> **QUOTED TEXT**:
Onryo: any vengeful spirit (though they tend to be women) that returns to haunt the living; they are born out of strong emotions at death - hatred, jealousy, a grudge, and even love - or early, tragic, or unnatural deaths. Strong onryo are believed to cause natural disasters and plagues.

Goryo (goryoujin seems to be regional or historical variant of this word): literally “honorable ghost”; they are onryo who have been deified and pacified by people to avoid or put a stop to natural disasters. While the word has evolved to mean any onryo that has been distinguished, in the Heian period, they were specifically the onryo of aristocrats and politicians who were martyred, disgraced, or murdered in their lifetimes, like Tenjin.

Ebisu asserted that Father is a goryo/goryoujin - a human who died with a grudge around 1100 years ago, in the Heian era- and his grave must still exist. 

Judging by his clothing in the Sakura flashbacks and the terminology associated with him (karma, Liberation, etc), Father was a Buddhist monk.

> **INFORMATION PROVIDED**:
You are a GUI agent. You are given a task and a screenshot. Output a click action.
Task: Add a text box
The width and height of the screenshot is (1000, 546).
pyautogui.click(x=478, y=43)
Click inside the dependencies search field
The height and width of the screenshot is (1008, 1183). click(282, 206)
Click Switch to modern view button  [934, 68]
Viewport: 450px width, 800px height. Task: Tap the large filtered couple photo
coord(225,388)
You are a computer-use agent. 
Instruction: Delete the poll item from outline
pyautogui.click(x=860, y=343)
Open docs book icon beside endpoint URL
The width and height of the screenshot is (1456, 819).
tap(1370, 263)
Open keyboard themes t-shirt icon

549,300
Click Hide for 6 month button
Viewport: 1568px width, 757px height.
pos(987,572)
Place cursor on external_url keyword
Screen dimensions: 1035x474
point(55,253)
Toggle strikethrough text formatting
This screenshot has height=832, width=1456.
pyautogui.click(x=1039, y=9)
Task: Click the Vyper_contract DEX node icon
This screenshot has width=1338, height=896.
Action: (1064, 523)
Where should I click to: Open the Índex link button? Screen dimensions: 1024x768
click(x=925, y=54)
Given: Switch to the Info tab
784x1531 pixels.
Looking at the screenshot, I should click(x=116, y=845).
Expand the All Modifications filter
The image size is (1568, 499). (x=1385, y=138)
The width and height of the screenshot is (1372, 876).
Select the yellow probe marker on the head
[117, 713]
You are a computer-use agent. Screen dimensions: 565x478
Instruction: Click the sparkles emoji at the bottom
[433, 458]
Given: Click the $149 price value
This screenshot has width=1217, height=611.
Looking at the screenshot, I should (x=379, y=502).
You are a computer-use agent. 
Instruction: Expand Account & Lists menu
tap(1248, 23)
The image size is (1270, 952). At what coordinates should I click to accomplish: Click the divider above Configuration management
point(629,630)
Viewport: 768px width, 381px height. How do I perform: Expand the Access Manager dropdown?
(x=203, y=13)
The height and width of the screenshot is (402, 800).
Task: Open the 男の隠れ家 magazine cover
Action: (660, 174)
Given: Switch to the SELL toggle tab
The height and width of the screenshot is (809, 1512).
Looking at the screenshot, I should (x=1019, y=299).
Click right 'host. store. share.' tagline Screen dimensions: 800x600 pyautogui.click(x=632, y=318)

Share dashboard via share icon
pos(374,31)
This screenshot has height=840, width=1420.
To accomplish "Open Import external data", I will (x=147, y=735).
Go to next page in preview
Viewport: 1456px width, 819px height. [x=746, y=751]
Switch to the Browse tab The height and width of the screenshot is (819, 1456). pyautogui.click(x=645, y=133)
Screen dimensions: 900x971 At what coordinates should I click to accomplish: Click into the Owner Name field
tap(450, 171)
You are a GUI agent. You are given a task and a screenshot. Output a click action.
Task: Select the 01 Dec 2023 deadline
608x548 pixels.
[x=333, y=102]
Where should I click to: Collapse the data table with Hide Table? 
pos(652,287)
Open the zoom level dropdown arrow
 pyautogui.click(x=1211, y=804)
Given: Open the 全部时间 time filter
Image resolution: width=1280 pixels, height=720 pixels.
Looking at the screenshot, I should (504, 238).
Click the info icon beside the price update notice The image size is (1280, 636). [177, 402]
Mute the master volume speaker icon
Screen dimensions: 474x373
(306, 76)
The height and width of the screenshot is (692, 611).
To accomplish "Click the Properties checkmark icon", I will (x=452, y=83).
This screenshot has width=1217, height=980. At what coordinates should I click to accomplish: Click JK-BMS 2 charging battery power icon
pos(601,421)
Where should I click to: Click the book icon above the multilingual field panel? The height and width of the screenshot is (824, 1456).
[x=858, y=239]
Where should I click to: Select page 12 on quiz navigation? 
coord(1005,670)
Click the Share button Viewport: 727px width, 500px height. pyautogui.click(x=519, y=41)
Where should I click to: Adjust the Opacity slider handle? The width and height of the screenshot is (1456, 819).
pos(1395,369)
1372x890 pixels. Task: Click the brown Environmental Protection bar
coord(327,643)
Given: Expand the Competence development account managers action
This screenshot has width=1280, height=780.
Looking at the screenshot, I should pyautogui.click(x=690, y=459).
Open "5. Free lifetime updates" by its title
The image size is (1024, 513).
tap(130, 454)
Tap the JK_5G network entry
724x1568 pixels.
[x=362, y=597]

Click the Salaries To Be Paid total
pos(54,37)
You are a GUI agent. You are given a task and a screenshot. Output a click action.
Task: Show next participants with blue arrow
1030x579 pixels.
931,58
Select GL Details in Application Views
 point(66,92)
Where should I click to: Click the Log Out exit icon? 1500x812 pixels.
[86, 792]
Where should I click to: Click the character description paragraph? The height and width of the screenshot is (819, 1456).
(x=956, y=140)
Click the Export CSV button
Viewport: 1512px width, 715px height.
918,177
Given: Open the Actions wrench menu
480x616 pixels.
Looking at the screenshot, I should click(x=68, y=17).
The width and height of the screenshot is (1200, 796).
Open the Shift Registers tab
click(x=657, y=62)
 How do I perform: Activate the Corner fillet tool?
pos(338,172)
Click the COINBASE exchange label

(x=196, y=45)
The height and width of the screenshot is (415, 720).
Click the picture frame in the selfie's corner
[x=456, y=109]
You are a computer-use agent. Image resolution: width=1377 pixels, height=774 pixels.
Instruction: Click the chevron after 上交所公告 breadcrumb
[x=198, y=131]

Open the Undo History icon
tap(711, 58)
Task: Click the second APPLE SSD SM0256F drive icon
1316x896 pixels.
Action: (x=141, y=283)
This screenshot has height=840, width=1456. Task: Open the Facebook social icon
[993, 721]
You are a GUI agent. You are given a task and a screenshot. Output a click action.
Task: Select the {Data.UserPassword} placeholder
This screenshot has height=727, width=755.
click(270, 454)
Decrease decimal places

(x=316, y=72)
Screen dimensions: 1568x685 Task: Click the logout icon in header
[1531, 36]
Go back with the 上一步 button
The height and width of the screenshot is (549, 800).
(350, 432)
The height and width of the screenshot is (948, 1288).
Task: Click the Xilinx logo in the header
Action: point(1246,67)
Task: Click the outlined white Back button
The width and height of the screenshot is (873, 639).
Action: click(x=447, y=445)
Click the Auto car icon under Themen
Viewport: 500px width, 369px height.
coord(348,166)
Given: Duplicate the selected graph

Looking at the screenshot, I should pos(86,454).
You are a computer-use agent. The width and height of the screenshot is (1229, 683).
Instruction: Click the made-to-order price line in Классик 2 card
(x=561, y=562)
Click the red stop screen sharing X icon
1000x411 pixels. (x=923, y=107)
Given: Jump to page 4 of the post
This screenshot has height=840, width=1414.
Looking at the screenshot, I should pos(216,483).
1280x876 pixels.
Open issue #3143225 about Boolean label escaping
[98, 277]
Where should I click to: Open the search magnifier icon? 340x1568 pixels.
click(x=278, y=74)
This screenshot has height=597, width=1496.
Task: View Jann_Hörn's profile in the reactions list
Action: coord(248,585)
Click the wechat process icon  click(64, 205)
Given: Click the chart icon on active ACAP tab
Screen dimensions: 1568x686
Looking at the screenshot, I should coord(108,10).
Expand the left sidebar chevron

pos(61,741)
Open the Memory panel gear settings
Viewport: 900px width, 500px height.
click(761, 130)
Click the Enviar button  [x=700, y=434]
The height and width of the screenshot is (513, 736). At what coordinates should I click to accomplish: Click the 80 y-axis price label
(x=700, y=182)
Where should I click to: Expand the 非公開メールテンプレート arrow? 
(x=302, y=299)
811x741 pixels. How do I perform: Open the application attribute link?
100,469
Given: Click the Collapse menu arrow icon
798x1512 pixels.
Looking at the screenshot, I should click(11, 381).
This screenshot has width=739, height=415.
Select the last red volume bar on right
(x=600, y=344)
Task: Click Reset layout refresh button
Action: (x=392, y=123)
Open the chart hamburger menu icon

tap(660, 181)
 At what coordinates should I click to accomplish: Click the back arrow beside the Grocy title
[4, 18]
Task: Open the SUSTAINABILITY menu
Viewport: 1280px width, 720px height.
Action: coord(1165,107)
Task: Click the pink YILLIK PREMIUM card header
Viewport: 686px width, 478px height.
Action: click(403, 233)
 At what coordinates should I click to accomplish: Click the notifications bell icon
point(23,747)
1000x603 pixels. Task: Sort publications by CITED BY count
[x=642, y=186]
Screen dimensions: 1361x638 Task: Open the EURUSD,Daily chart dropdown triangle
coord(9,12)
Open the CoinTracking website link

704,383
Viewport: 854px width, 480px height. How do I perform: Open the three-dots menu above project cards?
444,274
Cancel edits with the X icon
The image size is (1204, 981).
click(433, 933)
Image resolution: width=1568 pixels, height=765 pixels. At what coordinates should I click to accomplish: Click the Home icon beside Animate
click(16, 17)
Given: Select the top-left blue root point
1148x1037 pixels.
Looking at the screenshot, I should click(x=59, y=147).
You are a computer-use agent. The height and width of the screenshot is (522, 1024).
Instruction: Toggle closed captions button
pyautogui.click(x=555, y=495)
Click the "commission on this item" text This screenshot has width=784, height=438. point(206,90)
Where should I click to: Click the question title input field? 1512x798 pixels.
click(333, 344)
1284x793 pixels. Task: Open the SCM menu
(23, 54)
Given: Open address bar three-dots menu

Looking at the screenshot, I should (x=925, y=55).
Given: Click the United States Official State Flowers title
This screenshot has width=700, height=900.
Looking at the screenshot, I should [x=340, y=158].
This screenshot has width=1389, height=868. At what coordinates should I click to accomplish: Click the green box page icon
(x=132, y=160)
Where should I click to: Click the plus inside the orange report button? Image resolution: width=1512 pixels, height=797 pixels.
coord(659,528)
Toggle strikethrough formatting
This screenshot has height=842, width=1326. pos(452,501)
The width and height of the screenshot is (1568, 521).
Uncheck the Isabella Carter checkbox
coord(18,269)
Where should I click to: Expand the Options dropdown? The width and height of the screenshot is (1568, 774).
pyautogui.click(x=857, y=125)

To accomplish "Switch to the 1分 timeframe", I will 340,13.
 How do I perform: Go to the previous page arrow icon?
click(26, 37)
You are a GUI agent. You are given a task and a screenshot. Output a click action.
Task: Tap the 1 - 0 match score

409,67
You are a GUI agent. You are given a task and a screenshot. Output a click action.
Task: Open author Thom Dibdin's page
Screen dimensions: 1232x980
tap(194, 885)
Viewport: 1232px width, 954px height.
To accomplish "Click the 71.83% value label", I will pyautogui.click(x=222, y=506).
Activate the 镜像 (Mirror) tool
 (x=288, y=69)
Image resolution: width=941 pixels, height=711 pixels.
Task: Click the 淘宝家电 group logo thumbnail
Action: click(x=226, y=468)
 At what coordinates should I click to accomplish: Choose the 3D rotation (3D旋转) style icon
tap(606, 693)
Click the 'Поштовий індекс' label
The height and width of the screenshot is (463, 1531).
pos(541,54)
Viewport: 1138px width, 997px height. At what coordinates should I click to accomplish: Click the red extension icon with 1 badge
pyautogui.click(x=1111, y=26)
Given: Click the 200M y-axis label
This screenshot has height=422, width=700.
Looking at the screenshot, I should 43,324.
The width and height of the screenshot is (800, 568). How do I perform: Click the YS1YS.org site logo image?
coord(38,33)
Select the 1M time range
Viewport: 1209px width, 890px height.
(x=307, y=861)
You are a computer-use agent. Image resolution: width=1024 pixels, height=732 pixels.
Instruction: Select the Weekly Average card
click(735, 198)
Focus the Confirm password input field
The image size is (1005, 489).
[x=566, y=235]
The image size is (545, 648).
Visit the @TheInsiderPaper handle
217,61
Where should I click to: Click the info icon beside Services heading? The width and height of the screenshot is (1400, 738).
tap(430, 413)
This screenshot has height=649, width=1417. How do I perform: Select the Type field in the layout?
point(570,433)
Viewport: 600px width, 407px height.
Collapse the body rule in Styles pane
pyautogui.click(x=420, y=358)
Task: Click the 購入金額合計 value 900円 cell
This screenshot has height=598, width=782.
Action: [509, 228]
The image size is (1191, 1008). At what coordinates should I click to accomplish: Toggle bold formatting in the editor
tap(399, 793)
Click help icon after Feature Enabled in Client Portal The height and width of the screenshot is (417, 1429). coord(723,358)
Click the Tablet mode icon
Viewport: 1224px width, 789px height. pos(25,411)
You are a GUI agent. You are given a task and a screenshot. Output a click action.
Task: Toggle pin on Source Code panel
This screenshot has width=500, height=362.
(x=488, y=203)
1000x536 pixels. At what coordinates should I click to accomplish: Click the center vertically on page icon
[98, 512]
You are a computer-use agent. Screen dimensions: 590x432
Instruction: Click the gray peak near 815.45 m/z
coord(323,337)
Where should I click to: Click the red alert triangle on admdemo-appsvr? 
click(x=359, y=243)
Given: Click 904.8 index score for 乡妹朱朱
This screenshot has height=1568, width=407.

> **THINGS TO DO**:
A. Please duplicate the passage on onryo and goryo from "Goryo (goryoujin seems" up to and including "must still exist.", word for word.
B. Pick up the passage on onryo and goryo after its final sentence and write its next few sentences.

> **THE REPLIES**:
A.
Goryo (goryoujin seems to be regional or historical variant of this word): literally “honorable ghost”; they are onryo who have been deified and pacified by people to avoid or put a stop to natural disasters. While the word has evolved to mean any onryo that has been distinguished, in the Heian period, they were specifically the onryo of aristocrats and politicians who were martyred, disgraced, or murdered in their lifetimes, like Tenjin.

Ebisu asserted that Father is a goryo/goryoujin - a human who died with a grudge around 1100 years ago, in the Heian era- and his grave must still exist.

B.
While I was writing my initial Goryoujin meta, I was working on two assumptions:

That what Ebisu meant by “goryoujin”/goryo was its evolved definition - the goryo who could be born out of any vengeful spirit as opposed to Heian era goryo who were figures with higher social standing;

That Father had been an “ordinary” Buddhist priest with no connections to the court of Heian.

To explain why my assumption on the first one was wrong, we need to first tackle the second.

Any info we have on Father in canon right now is either vague at best and purely speculative at worst. However, I will go out on a limb here and present a theory I’ve had for... quite a while but only fleshed out further while doing my research for a Twitte thread on astrology and divination in the Heian period in the context of Father.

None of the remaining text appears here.